# Entering UK with expired TB Test.... HELP



## Kahn_100 (Nov 30, 2019)

Good Morning people...

My wife recently got her spouse visa to enter the UK on 2nd December 2020.

At the time of the application, her TB test was valid and is due to expire on 6 Jan 2021.

I had already booked my flight to see her prior to applying for the visa in October 2020 to travel in Dec 2020 and return 10 Jan 2021. I'm hoping to bring her back with me.

My question is, can she travel on a expired TB test ?, if so can someone please provide a link to confirm the information as i'm reading mixed replies.


i would appreciate all your help..

Thank you

Kash


----------



## ILR1980 (Feb 5, 2016)

Immigration rules only mention that TB certificate should be valid at the time you submit your visa application i.e when you pay your visa processing fees. I dont see any issues traveling with expired TB certificate. They would not even bother to ask about it when you arrived at Heathrow airport. 

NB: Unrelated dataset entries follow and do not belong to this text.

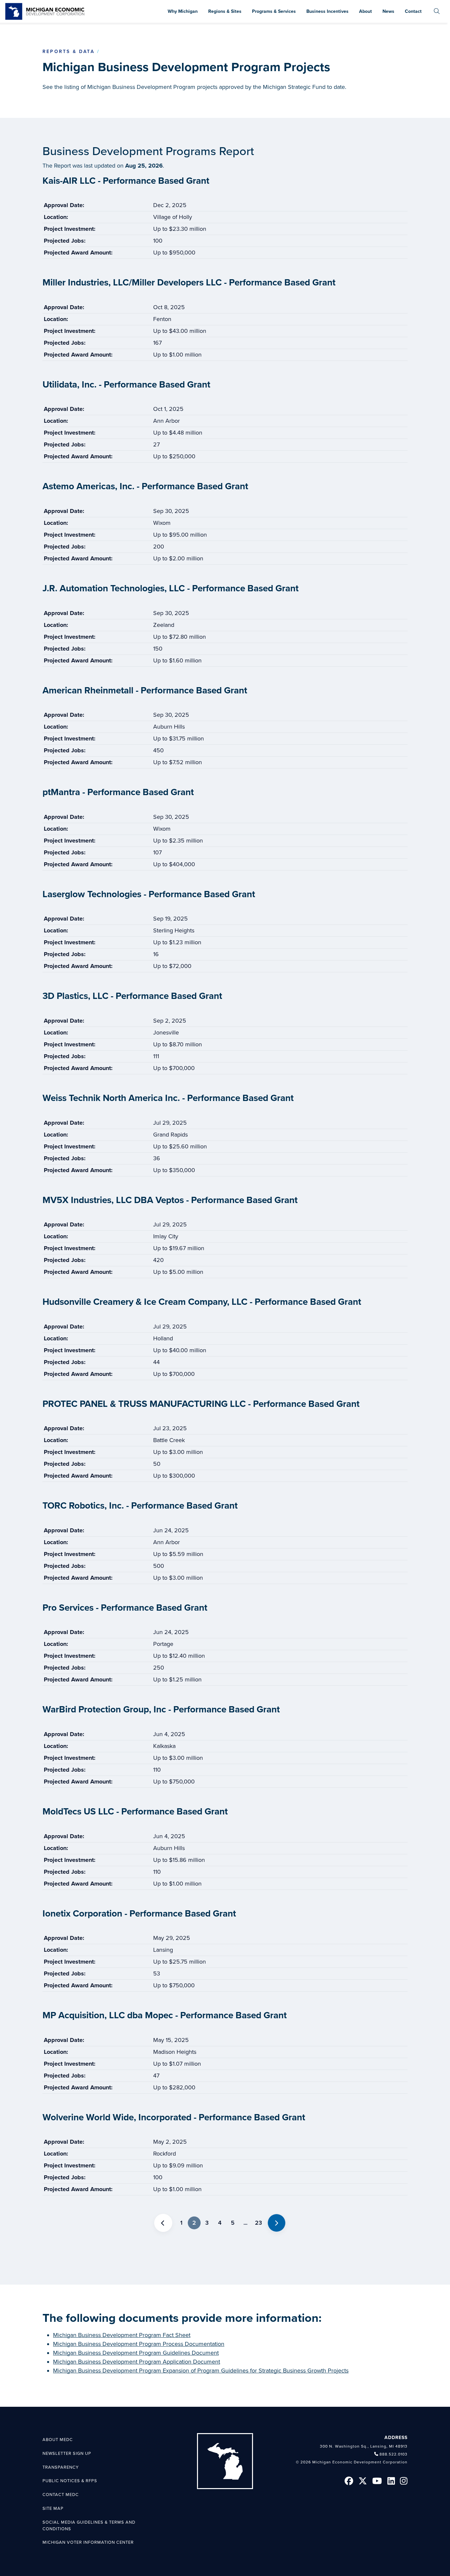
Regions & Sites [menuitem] (224, 11)
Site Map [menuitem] (53, 2508)
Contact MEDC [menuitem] (60, 2494)
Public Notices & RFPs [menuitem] (69, 2480)
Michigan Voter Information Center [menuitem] (88, 2542)
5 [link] (233, 2222)
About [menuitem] (365, 11)
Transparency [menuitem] (60, 2467)
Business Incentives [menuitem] (327, 11)
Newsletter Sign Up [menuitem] (66, 2453)
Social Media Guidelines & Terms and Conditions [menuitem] (88, 2526)
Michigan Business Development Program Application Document (136, 2361)
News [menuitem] (388, 11)
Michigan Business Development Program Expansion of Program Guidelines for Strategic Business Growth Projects (201, 2370)
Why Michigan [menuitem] (183, 11)
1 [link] (181, 2222)
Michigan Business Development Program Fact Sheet (121, 2335)
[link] (44, 11)
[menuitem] (437, 11)
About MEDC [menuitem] (57, 2439)
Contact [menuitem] (413, 11)
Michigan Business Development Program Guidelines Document (136, 2352)
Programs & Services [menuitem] (274, 11)
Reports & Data (68, 51)
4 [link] (219, 2222)
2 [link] (194, 2222)
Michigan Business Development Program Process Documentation (138, 2344)
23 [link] (258, 2222)
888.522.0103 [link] (394, 2454)
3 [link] (207, 2222)
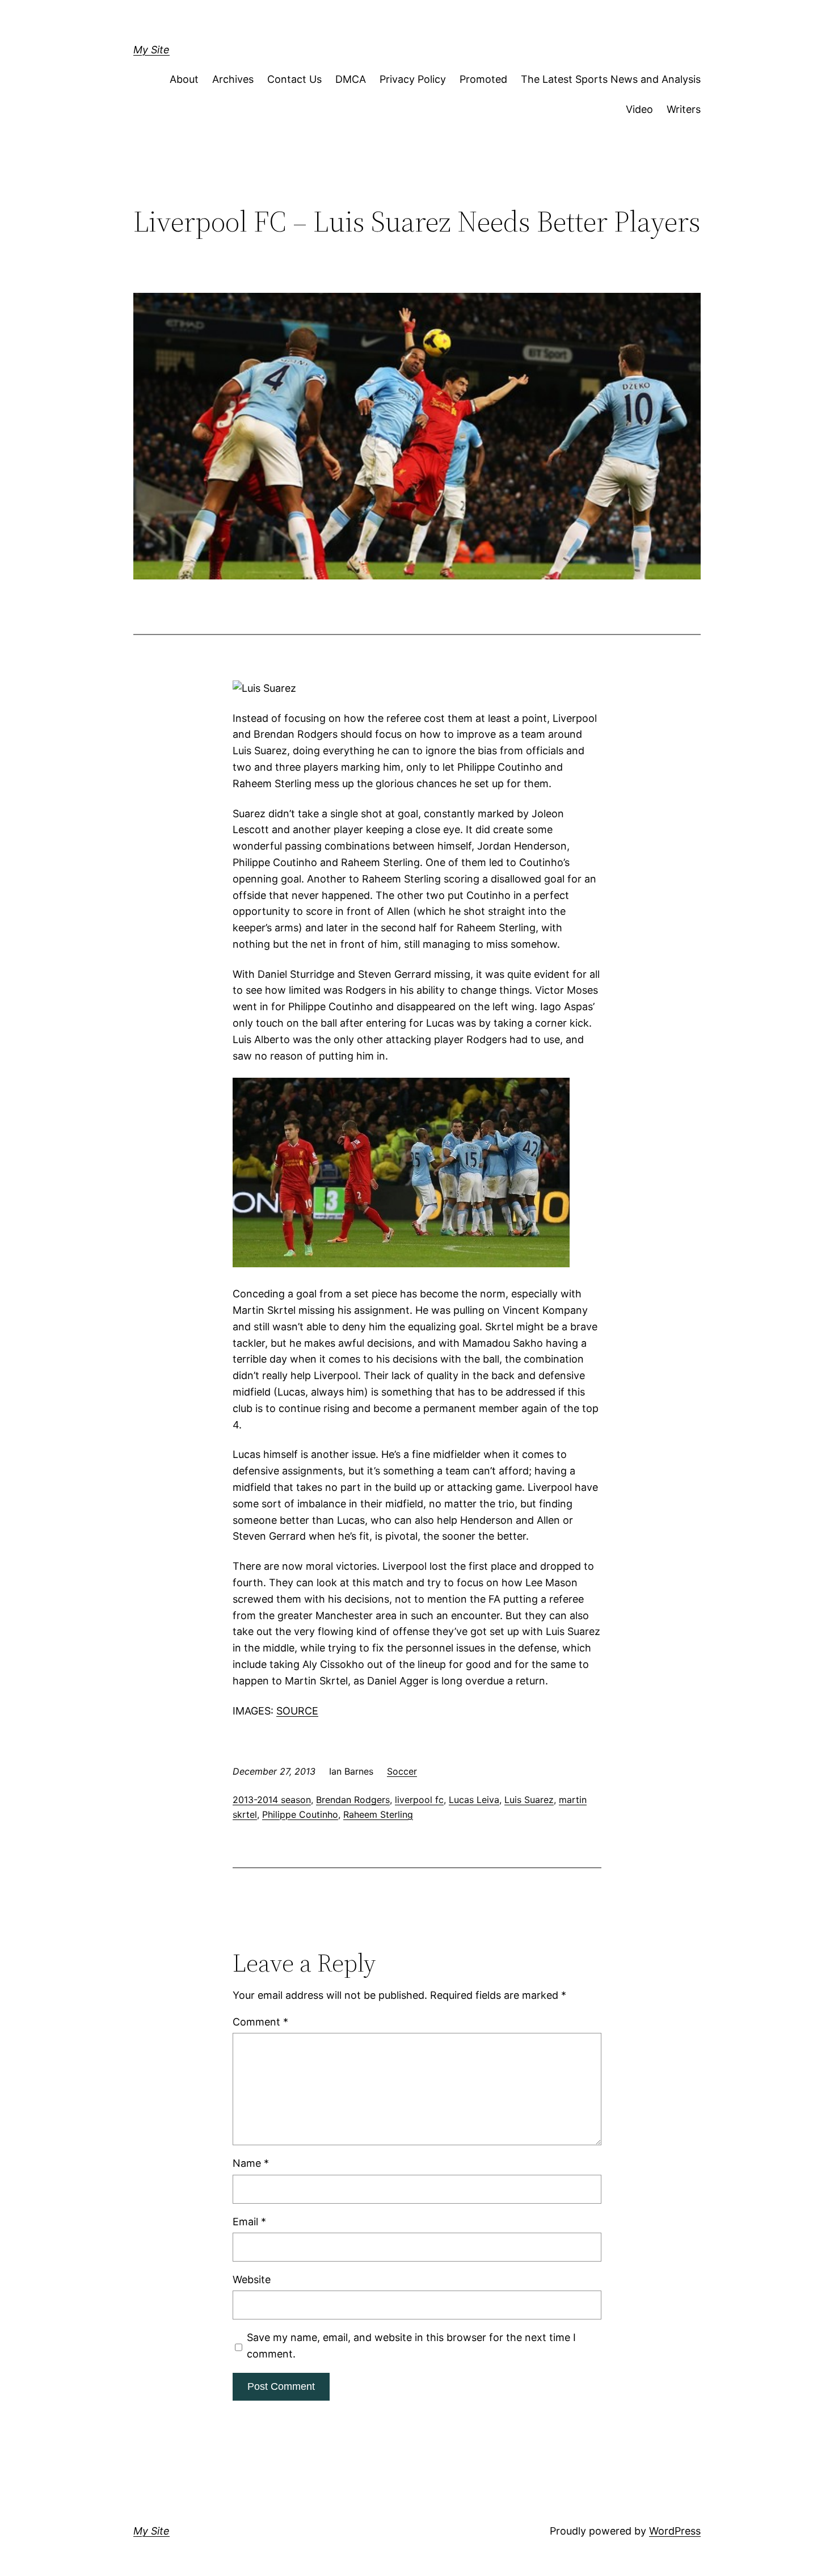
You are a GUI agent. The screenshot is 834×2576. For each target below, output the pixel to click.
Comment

You should travel before the expiry date of vignette sticker


----------



## Kahn_100 (Nov 30, 2019)

ILR1980 said:


> Immigration rules only mention that TB certificate should be valid at the time you submit your visa application i.e when you pay your visa processing fees. I dont see any issues traveling with expired TB certificate. They would not even bother to ask about it when you arrived at Heathrow airport.
> 
> You should travel before the expiry date of vignette sticker


Thank you for you’re reply. That actually does sound correct and makes sense.
I just checked her passport and I believe they have given her 90 days to travel..... I was unsure what the date range was for but I believe it is for the vignette.


----------



## WestCoastCanadianGirl (Mar 17, 2012)

I’d advise your wife to travel with the TB test result (and the other documentation used when the application was lodged) anyway, in the off chance that they ask to see it.... when I came over on a Fiancée Visa back in ‘12, the Border Force chap was more interested in chatting to my husband (who had come to Canada for a few days to escort me to London) about football than asking any questions about my visa... I had all of the paperwork in my carry on bag (as was the advice of the lovely people here) but he ended up just stamping my passport and waved us through.


----------



## maham555 (Jun 26, 2021)

Kahn_100 said:


> Good Morning people...
> 
> My wife recently got her spouse visa to enter the UK on 2nd December 2020.
> 
> ...


i have same question please tell me what should i do


----------



## maham555 (Jun 26, 2021)

can i travel with expired tb test is it ok


----------



## DharshiniUmapathy16 (4 mo ago)

Kahn_100 said:


> Good Morning people...
> 
> My wife recently got her spouse visa to enter the UK on 2nd December 2020.
> 
> ...


How was your wife's travel?! Did they allow her with expired TB report. Can you please post about the experience.


----------